Apparently you went to the same guys who were advising on the new Top Gun movie to consult about Logan's military background? How did that even happen? What help did they give you?
Dohring: They were pilots! Aviators. You know, I feel like everybody's got one degree of separation to the military somehow, so if you can just find the right person, they know a hundred people who work very closely with the military. It's such a tight group. Like I found somebody at the gym, you know what I mean? And he was like, "I have a friend who is advising on Top Gun." And I'm like, "Oh, fantastic. That's great." So we went down to the San Diego area and had lunch with him, talked to other helicopter and jet pilots, and went on a tour of a base. I was getting the mannerisms down. And I think the more knowledge you can amass about something, the more you're able to control it, you know what I mean? So I was just picking up little details about how they moved, their thought process, their family life, and then all of that is in your reservoir of tools, so you can use it where you will.
One of the things that was great about Logan is his embrace of therapy. He kept trying to get Veronica to join him in a session. If she had, while he was still alive, how do you think it would have gone?

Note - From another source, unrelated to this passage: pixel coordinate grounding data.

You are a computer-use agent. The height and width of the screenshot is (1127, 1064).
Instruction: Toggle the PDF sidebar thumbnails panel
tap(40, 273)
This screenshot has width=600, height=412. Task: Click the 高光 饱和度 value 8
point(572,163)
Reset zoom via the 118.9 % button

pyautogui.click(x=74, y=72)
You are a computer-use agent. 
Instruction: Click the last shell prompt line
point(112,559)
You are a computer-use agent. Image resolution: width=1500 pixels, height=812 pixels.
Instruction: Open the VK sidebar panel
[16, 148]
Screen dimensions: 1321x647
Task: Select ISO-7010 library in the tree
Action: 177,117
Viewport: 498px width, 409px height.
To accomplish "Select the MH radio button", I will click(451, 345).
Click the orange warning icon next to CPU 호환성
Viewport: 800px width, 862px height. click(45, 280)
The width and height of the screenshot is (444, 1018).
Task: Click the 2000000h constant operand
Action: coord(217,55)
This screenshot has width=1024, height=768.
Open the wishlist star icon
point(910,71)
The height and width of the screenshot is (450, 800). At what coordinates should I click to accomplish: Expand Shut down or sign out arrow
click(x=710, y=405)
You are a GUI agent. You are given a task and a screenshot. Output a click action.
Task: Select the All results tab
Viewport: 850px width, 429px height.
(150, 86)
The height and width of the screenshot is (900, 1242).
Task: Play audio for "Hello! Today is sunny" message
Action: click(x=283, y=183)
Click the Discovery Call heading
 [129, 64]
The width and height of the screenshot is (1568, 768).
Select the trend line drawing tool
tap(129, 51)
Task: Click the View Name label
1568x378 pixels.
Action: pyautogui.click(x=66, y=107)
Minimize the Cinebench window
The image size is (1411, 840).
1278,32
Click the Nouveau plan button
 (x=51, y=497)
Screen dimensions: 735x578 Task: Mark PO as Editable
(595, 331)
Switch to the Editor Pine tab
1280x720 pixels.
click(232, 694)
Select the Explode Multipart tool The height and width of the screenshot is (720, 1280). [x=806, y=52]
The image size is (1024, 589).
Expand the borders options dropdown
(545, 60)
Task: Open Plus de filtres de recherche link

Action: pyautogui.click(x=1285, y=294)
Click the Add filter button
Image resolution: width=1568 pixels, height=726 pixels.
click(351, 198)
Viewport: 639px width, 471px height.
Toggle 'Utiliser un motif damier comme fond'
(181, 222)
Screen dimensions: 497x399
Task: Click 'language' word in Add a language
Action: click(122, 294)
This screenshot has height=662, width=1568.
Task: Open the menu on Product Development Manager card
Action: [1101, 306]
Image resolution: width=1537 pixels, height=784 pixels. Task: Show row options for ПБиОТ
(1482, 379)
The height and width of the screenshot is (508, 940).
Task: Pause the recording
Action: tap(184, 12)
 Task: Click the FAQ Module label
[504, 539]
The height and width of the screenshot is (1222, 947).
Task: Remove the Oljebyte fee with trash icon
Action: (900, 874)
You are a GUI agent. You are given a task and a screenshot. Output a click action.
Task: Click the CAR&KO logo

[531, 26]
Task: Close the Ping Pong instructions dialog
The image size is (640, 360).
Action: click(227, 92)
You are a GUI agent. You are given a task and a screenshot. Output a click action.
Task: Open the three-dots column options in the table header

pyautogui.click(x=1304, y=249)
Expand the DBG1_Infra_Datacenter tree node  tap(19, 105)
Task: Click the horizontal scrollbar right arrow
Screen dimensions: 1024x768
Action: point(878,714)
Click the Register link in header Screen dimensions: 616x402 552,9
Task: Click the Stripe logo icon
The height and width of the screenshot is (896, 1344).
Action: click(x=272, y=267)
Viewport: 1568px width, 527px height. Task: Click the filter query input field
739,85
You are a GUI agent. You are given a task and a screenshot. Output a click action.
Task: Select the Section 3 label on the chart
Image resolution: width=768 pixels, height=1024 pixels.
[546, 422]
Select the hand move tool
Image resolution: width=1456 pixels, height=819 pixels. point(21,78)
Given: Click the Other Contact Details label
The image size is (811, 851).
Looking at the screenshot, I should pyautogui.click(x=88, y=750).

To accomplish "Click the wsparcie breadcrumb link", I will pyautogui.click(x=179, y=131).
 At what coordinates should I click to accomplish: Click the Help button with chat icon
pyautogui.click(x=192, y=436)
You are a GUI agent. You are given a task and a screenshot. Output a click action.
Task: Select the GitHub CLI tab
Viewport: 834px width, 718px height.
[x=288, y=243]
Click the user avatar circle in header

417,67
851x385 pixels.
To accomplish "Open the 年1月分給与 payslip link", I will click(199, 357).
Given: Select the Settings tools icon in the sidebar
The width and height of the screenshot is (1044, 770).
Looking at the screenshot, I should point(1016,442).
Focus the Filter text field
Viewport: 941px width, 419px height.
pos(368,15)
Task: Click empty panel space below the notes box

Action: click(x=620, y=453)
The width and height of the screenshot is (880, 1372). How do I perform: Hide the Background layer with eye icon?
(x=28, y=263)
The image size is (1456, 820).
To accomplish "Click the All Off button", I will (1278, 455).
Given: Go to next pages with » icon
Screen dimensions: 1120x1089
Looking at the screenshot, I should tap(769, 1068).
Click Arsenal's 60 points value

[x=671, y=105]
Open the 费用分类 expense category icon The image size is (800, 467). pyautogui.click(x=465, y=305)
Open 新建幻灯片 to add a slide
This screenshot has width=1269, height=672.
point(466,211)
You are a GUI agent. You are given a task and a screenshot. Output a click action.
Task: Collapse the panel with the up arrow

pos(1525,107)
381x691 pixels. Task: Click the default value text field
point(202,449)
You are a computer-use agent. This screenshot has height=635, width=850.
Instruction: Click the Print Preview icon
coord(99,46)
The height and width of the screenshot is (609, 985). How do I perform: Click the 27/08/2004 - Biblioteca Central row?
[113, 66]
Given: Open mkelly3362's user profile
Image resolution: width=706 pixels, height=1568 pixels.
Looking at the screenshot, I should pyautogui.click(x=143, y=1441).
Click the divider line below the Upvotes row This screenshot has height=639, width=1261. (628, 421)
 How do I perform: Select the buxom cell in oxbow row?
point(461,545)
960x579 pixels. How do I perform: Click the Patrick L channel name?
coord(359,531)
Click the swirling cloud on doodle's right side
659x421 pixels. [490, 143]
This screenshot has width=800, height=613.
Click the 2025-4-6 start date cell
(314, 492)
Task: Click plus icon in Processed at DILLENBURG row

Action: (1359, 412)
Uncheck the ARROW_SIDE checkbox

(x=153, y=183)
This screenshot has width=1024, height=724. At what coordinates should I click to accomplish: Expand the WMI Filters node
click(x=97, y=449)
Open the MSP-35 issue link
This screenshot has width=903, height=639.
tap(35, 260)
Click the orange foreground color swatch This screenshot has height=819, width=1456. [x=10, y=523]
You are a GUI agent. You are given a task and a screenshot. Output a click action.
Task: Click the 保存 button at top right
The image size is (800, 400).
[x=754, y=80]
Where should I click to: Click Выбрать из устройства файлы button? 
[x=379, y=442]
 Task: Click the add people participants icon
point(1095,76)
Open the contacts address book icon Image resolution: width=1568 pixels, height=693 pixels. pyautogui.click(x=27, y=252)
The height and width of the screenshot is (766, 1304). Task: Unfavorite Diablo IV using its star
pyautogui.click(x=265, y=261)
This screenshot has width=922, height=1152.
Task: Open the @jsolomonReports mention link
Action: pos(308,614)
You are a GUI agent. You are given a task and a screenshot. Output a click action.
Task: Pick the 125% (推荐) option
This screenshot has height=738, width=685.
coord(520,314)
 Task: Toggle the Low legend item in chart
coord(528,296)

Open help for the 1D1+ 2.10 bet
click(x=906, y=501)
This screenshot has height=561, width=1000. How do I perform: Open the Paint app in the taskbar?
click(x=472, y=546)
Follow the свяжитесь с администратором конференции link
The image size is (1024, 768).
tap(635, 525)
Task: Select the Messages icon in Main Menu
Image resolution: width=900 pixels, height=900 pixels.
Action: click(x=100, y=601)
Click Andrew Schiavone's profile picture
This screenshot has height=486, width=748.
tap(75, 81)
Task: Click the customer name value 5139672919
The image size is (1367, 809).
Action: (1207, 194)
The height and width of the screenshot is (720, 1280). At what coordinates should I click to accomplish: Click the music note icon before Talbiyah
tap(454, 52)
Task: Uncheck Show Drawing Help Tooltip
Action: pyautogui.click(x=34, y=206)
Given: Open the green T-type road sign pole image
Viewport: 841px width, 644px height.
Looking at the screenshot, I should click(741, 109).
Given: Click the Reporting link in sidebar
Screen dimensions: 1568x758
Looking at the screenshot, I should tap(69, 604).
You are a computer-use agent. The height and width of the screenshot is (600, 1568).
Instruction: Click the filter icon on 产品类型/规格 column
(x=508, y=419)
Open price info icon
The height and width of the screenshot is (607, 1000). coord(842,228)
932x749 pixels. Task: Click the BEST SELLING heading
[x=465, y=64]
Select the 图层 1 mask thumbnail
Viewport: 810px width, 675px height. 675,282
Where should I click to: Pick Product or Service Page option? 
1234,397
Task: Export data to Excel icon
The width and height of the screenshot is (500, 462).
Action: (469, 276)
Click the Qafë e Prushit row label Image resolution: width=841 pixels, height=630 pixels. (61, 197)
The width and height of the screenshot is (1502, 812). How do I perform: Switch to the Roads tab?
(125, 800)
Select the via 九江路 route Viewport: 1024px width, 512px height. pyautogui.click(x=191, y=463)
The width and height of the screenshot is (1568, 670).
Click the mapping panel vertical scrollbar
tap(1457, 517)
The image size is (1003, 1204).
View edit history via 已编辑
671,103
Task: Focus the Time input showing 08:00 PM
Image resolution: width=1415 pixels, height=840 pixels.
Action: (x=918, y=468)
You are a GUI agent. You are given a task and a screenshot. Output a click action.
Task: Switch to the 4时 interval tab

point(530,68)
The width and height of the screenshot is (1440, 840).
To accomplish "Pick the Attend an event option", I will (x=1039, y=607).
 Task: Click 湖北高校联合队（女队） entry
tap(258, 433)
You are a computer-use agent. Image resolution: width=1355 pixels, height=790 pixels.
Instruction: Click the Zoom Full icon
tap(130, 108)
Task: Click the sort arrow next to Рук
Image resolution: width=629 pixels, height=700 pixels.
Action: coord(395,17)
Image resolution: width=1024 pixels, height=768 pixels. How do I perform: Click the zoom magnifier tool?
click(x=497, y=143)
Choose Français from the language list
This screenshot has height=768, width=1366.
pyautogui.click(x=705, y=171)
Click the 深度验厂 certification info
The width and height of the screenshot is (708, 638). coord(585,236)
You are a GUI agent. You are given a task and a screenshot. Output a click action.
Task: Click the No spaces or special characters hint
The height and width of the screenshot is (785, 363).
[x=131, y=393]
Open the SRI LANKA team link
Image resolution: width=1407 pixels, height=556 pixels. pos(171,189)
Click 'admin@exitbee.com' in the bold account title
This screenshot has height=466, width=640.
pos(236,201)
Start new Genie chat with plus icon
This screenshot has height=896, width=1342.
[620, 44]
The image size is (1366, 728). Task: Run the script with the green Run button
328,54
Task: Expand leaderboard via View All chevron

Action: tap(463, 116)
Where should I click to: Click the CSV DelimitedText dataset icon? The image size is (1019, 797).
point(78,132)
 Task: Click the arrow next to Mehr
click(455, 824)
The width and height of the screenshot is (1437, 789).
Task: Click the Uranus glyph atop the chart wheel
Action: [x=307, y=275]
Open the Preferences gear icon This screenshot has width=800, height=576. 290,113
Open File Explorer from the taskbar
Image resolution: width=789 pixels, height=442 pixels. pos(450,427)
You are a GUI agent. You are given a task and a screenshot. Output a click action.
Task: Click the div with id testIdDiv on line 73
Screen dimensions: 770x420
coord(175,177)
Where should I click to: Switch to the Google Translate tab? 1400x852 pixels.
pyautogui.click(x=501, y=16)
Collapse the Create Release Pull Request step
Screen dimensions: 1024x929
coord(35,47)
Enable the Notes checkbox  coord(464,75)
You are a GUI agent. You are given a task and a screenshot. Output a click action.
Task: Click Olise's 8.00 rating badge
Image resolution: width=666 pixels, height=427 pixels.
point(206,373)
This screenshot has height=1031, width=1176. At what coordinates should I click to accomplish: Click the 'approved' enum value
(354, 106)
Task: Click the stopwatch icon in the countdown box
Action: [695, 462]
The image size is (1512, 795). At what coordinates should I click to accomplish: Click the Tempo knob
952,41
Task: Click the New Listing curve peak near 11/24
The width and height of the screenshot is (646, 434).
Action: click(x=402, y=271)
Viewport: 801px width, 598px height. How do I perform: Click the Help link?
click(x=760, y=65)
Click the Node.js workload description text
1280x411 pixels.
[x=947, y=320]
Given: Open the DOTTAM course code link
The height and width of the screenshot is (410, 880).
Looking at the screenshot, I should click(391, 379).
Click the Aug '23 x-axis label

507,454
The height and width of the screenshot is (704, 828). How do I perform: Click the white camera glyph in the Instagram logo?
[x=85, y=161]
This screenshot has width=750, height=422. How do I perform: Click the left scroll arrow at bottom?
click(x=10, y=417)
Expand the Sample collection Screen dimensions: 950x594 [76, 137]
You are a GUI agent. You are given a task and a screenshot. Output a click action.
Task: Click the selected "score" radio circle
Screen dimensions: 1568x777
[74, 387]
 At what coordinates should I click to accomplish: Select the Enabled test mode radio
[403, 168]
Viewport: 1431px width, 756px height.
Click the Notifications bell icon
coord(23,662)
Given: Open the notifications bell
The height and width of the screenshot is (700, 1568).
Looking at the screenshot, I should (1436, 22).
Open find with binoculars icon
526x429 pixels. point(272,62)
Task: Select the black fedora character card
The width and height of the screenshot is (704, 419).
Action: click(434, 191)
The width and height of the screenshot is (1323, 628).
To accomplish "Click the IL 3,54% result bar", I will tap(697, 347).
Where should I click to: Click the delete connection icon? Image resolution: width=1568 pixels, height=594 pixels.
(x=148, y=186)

Dohring: Boy! I would like to think that Logan had worked through things enough to learn self-control, control of his emotions. I think he would have been polite, and honestly interested in becoming bitter. I think that's it cool and I always admire the people who can do that. It's pretty incredible, you know? Especially as opposed to other methods he had used. I feel like it was cool he was able to rise above it, pull himself up by his bootstraps, and make a new life. And then not only that, but to try and persist to help somebody else, or touch somebody else.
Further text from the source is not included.